* Work request *
From the records below, print exactly the lines starting at the one containing "Where should I click to: Open the terminal" and ending at the one containing "Task: Open Message box in sidebar", ends included, and nothing else.

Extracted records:

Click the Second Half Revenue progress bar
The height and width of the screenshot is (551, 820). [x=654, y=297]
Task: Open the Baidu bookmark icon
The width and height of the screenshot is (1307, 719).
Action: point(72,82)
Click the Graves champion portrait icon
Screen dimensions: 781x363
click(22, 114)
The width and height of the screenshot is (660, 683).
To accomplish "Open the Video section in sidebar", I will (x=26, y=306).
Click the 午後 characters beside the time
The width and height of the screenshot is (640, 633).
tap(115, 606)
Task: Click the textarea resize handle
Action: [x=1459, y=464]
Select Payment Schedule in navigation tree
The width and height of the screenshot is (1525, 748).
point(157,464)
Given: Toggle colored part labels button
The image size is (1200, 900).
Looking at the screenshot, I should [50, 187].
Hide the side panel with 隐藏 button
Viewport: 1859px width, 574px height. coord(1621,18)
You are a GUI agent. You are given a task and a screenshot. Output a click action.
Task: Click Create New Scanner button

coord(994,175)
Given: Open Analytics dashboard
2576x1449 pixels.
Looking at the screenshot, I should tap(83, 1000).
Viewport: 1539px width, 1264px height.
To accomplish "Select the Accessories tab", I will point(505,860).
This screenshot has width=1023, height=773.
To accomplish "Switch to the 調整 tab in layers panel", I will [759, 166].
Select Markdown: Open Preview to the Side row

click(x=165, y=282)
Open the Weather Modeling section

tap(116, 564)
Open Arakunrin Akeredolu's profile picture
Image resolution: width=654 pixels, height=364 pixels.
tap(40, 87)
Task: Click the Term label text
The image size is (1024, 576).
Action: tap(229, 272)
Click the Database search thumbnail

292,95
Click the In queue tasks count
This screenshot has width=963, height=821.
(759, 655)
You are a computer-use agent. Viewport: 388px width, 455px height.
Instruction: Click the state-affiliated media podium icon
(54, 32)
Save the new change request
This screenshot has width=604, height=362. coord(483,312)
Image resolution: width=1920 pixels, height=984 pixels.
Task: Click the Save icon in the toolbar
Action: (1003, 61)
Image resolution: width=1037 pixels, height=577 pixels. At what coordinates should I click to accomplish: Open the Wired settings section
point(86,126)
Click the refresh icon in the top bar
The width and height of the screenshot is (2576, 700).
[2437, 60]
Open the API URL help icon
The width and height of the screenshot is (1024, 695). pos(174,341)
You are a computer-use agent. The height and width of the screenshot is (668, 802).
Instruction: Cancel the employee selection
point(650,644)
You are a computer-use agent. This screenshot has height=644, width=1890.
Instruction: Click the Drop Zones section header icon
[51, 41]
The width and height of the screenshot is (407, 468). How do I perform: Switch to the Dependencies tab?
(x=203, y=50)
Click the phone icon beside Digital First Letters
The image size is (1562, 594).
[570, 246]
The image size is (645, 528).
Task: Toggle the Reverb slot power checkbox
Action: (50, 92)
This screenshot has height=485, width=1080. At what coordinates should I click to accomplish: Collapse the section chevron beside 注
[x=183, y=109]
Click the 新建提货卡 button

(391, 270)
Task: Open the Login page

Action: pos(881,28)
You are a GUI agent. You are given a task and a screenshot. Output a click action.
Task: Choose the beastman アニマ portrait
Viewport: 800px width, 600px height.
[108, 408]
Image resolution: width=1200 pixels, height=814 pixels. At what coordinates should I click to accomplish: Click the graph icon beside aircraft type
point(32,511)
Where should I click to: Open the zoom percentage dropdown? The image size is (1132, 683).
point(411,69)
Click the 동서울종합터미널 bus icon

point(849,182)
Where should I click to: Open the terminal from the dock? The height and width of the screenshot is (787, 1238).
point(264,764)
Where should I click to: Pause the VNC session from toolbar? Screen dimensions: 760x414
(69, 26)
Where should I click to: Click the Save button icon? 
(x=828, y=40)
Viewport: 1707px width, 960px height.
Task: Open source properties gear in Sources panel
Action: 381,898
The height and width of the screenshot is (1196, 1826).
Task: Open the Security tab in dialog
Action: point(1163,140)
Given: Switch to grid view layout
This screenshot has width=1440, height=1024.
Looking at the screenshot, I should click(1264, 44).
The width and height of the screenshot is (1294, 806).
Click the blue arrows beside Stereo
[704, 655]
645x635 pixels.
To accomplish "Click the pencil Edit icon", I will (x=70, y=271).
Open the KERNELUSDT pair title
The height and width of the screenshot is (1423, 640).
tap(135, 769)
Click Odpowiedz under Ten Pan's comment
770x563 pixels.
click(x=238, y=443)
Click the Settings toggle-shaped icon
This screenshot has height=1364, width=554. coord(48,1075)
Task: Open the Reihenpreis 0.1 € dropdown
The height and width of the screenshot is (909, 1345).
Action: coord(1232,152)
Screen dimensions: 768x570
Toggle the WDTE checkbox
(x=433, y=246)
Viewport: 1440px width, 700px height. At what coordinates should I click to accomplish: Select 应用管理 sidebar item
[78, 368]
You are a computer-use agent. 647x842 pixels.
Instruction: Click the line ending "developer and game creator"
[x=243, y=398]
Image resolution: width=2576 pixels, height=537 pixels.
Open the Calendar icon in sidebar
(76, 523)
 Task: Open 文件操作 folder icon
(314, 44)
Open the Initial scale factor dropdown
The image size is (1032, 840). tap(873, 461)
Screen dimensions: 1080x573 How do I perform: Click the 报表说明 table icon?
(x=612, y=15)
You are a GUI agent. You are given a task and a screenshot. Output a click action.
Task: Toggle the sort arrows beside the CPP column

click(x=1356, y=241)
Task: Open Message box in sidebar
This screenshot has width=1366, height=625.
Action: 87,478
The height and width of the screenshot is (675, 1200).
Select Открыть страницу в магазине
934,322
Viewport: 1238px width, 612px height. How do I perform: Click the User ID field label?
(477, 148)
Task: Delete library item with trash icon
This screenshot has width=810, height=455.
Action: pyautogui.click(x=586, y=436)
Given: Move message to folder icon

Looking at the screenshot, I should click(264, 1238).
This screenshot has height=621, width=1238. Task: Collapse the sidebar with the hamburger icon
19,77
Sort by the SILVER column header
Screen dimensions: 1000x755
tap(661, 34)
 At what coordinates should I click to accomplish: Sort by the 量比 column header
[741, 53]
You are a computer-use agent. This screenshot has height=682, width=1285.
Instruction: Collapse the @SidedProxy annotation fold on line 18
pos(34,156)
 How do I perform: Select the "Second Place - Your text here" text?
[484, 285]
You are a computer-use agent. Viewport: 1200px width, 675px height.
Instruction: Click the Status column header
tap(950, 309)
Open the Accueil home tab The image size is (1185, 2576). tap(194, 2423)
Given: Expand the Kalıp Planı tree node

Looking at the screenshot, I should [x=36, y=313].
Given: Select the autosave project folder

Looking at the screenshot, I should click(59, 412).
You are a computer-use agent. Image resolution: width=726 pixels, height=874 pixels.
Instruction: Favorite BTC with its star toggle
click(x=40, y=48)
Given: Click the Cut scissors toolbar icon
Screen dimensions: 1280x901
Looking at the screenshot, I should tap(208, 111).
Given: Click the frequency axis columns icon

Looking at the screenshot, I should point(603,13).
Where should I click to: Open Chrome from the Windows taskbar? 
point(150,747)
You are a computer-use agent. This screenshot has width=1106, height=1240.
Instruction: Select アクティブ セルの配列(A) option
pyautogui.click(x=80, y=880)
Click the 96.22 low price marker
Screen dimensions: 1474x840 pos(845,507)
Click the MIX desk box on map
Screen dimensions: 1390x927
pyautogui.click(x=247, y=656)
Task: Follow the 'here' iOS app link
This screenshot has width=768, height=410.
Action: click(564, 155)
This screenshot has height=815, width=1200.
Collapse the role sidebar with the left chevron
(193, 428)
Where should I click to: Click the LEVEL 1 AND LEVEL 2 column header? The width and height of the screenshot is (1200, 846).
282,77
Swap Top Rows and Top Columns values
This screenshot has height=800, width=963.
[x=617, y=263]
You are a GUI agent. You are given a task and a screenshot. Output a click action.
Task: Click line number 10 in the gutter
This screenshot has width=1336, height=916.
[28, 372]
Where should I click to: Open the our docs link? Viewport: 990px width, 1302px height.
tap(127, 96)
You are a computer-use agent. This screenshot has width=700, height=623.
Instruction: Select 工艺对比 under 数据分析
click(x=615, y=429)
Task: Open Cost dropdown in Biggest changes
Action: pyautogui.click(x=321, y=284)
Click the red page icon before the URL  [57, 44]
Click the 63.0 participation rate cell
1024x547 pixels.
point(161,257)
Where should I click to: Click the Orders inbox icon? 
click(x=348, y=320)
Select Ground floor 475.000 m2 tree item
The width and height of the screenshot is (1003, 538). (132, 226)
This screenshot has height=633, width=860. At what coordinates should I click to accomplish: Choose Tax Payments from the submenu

* Task answer *
Where should I click to: Open the terminal from the dock? The height and width of the screenshot is (787, 1238).
point(264,764)
Where should I click to: Pause the VNC session from toolbar? Screen dimensions: 760x414
(69, 26)
Where should I click to: Click the Save button icon? 
(x=828, y=40)
Viewport: 1707px width, 960px height.
Task: Open source properties gear in Sources panel
Action: 381,898
The height and width of the screenshot is (1196, 1826).
Task: Open the Security tab in dialog
Action: point(1163,140)
Given: Switch to grid view layout
This screenshot has width=1440, height=1024.
Looking at the screenshot, I should click(1264, 44).
The width and height of the screenshot is (1294, 806).
Click the blue arrows beside Stereo
[704, 655]
645x635 pixels.
To accomplish "Click the pencil Edit icon", I will (x=70, y=271).
Open the KERNELUSDT pair title
The height and width of the screenshot is (1423, 640).
tap(135, 769)
Click Odpowiedz under Ten Pan's comment
770x563 pixels.
click(x=238, y=443)
Click the Settings toggle-shaped icon
This screenshot has height=1364, width=554. coord(48,1075)
Task: Open the Reihenpreis 0.1 € dropdown
The height and width of the screenshot is (909, 1345).
Action: coord(1232,152)
Screen dimensions: 768x570
Toggle the WDTE checkbox
(x=433, y=246)
Viewport: 1440px width, 700px height. At what coordinates should I click to accomplish: Select 应用管理 sidebar item
[78, 368]
You are a computer-use agent. 647x842 pixels.
Instruction: Click the line ending "developer and game creator"
[x=243, y=398]
Image resolution: width=2576 pixels, height=537 pixels.
Open the Calendar icon in sidebar
(76, 523)
 Task: Open 文件操作 folder icon
(314, 44)
Open the Initial scale factor dropdown
The image size is (1032, 840). tap(873, 461)
Screen dimensions: 1080x573 How do I perform: Click the 报表说明 table icon?
(x=612, y=15)
You are a GUI agent. You are given a task and a screenshot. Output a click action.
Task: Toggle the sort arrows beside the CPP column

click(x=1356, y=241)
Task: Open Message box in sidebar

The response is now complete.